Jon E. Litscher (born October 22, 1944) is a retired American public administrator and politician from Beaver Dam, Wisconsin. He served as the 4th and 9th secretary of the Wisconsin Department of Corrections (1999-2003; 2016-2018), serving under governors Tommy Thompson and Scott Walker. He earlier served seven years under Thompson as secretary of the Wisconsin Department of Employment Relations (1992-1999).

==Biography==
Litscher received a bachelor's degree in elementary education from the University of Wisconsin–Whitewater in 1966, a master's degree in educational administration from the University of Wisconsin–Milwaukee in 1970, and a specialist certificate in educational administration from the University of Wisconsin–Milwaukee in 1976.

Litscher worked as an elementary school teacher, elementary school principal, and school district superintendent.
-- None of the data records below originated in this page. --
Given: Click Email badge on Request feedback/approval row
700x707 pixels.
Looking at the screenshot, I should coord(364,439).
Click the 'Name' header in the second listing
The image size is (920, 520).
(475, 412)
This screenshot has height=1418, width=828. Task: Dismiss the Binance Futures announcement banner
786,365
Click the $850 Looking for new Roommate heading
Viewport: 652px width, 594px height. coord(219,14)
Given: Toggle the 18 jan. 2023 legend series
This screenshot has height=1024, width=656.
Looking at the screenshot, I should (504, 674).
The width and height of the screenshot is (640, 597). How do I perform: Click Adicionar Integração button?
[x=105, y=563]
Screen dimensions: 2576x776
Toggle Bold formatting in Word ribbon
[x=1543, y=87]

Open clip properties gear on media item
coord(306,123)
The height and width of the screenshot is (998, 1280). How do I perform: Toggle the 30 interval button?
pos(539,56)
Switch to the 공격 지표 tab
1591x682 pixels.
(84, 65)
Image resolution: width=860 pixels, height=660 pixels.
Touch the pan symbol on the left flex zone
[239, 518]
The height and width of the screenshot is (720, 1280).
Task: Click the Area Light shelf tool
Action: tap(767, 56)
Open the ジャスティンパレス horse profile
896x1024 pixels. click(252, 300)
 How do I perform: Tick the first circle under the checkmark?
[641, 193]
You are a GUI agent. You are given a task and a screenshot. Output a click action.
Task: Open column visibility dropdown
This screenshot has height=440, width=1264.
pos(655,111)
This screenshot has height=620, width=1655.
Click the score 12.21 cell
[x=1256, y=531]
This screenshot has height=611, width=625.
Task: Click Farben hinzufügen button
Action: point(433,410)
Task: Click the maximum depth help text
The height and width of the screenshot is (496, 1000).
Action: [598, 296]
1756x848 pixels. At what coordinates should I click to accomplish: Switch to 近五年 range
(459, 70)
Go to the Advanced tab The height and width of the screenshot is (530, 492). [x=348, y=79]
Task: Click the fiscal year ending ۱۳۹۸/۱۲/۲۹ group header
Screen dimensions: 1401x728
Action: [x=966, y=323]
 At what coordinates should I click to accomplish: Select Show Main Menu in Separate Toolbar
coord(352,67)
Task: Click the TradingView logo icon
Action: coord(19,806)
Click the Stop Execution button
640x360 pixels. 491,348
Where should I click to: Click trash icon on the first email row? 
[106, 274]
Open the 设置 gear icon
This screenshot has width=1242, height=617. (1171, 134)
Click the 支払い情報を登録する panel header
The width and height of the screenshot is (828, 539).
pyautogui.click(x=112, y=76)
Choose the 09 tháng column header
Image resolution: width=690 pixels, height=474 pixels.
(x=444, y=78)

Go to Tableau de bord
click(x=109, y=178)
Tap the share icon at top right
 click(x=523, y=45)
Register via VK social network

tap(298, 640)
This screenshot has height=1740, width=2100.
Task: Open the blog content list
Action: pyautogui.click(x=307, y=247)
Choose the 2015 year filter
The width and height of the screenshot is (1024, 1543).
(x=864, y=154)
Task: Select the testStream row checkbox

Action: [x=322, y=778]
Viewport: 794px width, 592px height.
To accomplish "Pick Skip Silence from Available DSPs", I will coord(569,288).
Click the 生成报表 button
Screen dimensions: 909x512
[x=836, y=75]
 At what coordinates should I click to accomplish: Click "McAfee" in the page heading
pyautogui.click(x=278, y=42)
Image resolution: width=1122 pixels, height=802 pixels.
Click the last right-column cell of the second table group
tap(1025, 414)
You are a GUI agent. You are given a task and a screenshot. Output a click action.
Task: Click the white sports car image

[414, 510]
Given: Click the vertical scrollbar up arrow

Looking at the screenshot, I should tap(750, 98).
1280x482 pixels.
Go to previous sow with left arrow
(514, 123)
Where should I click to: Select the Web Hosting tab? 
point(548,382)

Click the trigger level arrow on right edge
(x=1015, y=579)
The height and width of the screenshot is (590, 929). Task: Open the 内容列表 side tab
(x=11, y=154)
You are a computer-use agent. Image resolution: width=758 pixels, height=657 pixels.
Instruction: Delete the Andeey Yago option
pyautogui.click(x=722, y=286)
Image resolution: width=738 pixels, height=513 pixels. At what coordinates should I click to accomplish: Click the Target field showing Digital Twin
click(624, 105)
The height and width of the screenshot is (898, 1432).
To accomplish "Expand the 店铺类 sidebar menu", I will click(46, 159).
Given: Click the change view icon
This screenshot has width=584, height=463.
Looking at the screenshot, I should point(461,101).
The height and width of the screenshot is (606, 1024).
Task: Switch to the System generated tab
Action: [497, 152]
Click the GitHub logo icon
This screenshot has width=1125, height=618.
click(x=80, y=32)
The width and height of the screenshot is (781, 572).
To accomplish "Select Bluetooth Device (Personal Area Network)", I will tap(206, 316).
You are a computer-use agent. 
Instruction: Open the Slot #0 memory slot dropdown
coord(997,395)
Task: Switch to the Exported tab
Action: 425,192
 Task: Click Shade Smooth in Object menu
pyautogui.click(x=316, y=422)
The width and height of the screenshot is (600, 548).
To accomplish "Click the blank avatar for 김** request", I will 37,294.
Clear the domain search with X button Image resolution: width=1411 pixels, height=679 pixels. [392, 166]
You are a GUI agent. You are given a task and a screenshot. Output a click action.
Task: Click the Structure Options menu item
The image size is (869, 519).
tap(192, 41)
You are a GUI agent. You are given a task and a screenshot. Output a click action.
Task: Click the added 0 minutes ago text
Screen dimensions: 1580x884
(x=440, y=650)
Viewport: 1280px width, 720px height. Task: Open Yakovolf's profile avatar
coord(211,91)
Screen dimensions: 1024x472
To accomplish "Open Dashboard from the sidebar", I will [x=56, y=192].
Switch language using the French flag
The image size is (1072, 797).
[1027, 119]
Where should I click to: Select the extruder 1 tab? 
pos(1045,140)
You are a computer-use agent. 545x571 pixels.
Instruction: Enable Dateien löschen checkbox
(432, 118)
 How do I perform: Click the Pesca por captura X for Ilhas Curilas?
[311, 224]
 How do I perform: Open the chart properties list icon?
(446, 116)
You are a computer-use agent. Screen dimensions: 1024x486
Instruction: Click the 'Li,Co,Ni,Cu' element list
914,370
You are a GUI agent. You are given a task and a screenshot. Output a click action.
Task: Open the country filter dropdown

Litscher's first political appointment was to serve as Executive Secretary of the Higher Educational Aids Board from 1987 to 1990. From 1991 to 1999, Litscher served as the Wisconsin Secretary of the Department of Employment Relations, and from 1999 until his first retirement in 2003, Litscher served his first term as the Secretary of the Department of Corrections. Litscher served in local government as the City Council President in Beaver Dam, Wisconsin. As City Council President, Litscher helped the Beaver Dam Senior Center earn national accreditation.

Litscher was reappointed to serve as Secretary of the Wisconsin Department of Corrections in February 2016, after the sudden resignation of then-secretary Ed Wall. His confirmation hearing before the Senate Judiciary Committee was held on March 2. Upon his reappointment and amid widespread allegations of abuse at the Lincoln Hills juvenile corrections facility, Litscher pledged to restore trust between the agency and the public. Litscher has been an outspoken advocate for restorative practices and prevention programs, endorsing the annual More Kids Drug Free campaign.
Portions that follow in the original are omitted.